The notion of a ‘power’ suit is now viewed as a bit old fashioned, naive even, predicated as it is on the idea that one could assume authority and command respect by scouring the Next sale for sufficiently thin ties. It is seen as a throwback to the eighties, days of greed and Wall Street and boom-and-bust. “Look how dumb we all were thinking a tailored suit would make us better at our jobs.”

On the other hand, a person wearing a well-fitting suit, good shoes and a smart watch does exude a certain gravitas. This is why many of us jeans-wearers still dress up for client meetings or conferences. Dressing this way might suggest that this person should be taken seriously. Or it might say that this person is compensating for a lack of experience or knowledge, or confidence. It’s a dangerous game.

And, decency aside, this is the issue with doing away with a workplace dress code (any encouragement to sartorially be oneself would soon be kiboshed if you turned up to the office in your girlfriend’s ill-fitting leopard-print onesie and flip-flops).

Any clothing that presents you as something other than yourself also presents a risk that, at work, you will play a role.
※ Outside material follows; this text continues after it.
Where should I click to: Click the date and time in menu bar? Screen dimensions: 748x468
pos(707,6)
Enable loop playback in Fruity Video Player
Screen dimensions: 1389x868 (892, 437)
Dressing up for a role might sound like a shortcut to success but it really is not.

“…be yourself. there are smart versions of you and a duvet-day version and even a drunk edition, but they are all you

The key here is to be yourself. Yes, there are smart versions of you and a duvet-day version and even a drunk edition, but they are all you. You want to wear a pencil skirt and heels? Go for it. Your old Nottingham Forest shirt? Why not.

When employers stop telling their staff what to wear it is refreshing just how quickly clothing becomes an absolute non-issue. Decades of the popular dress-down Friday culture have helped us all to get to know one another better: “Oh, you’re support Forest?”, “Wow, you have a massive Michael Bublé tattoo?”
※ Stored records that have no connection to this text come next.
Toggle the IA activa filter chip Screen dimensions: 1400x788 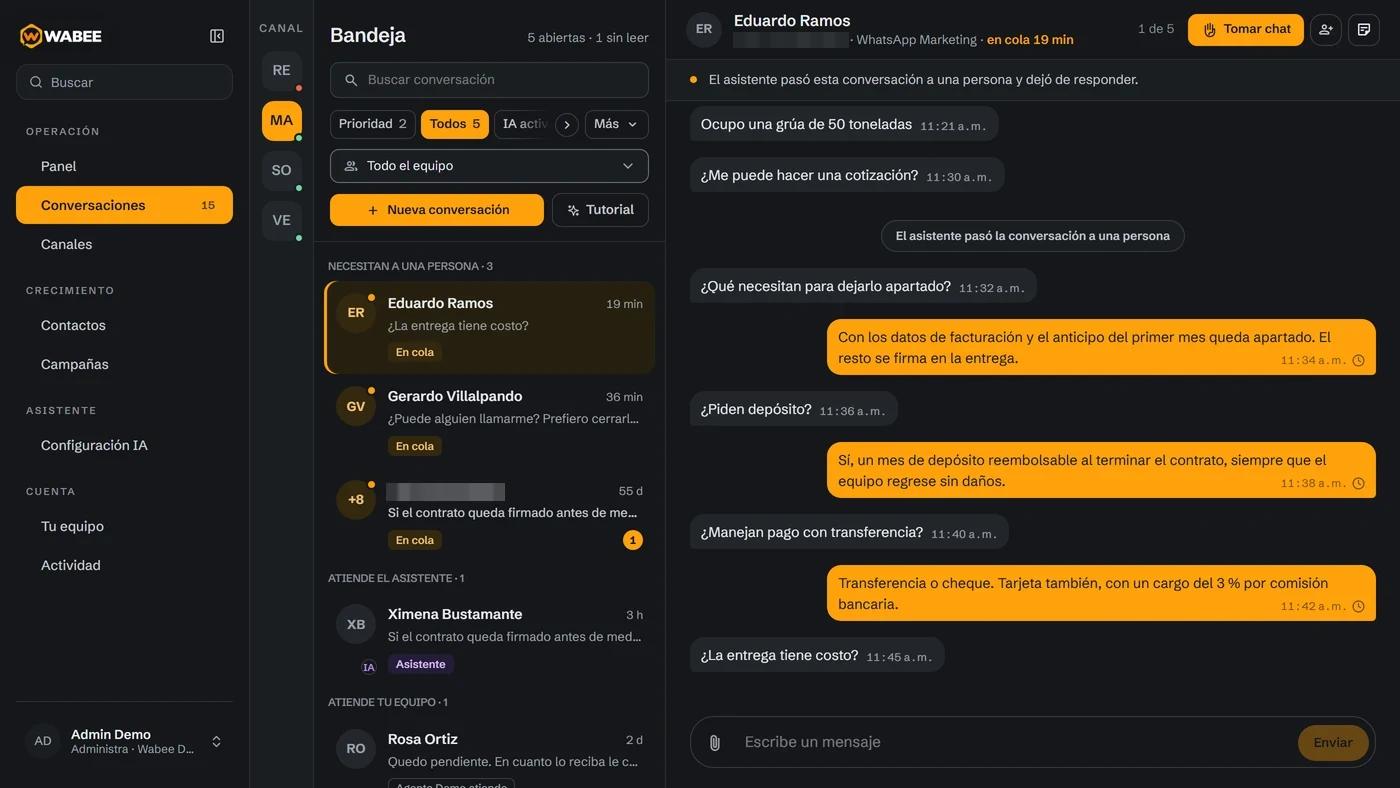pyautogui.click(x=523, y=124)
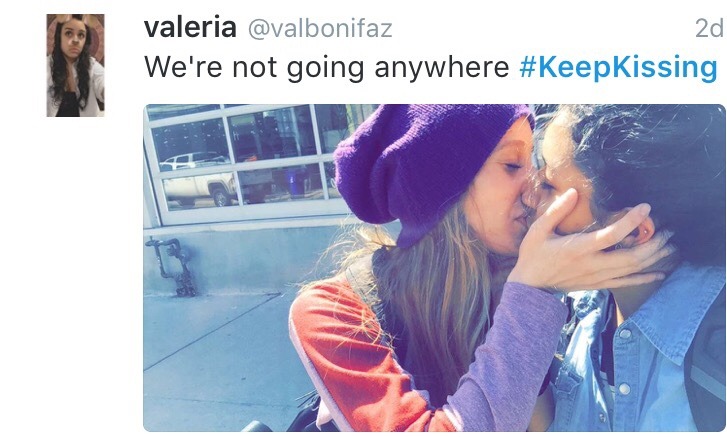Follow the #KeepKissing hashtag link

(619, 68)
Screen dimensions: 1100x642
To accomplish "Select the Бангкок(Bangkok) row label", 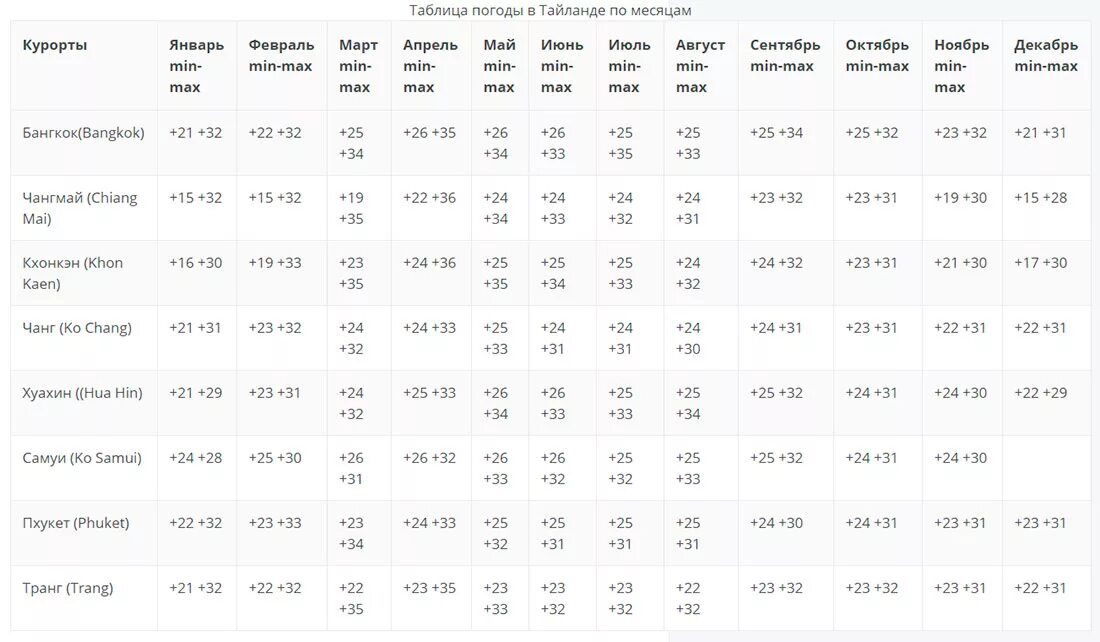I will (83, 133).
CB once worked at a large international consultancy that had a dress code for dress-down Friday, hastily renamed Casual Friday after one too many people foolishly came into work dressed as themselves. This Casual Friday dress code – essentially polo shirts, chinos and deck shoes – made every male who adhered look like they were playing the role of a board director on a golf course. Which is funny, since the all-staff memo had been drafted by a board director on a golf course.

Replacing one dress code with another is not the point. Dressing more casually – which should really be read as “more comfortably” – is about removing the pretence, taking away another barrier to the job in hand and eliminating the role play. It is about freedom, to be oneself.

If like so many of us you work in a kind of bubble where you mostly see only colleagues and no third parties, then there should be no need to dress up and play grown-ups in the name of productivity.

It is not about your threads any more than it is about your age, ethnicity or gender. It’s what’s between your ears that counts.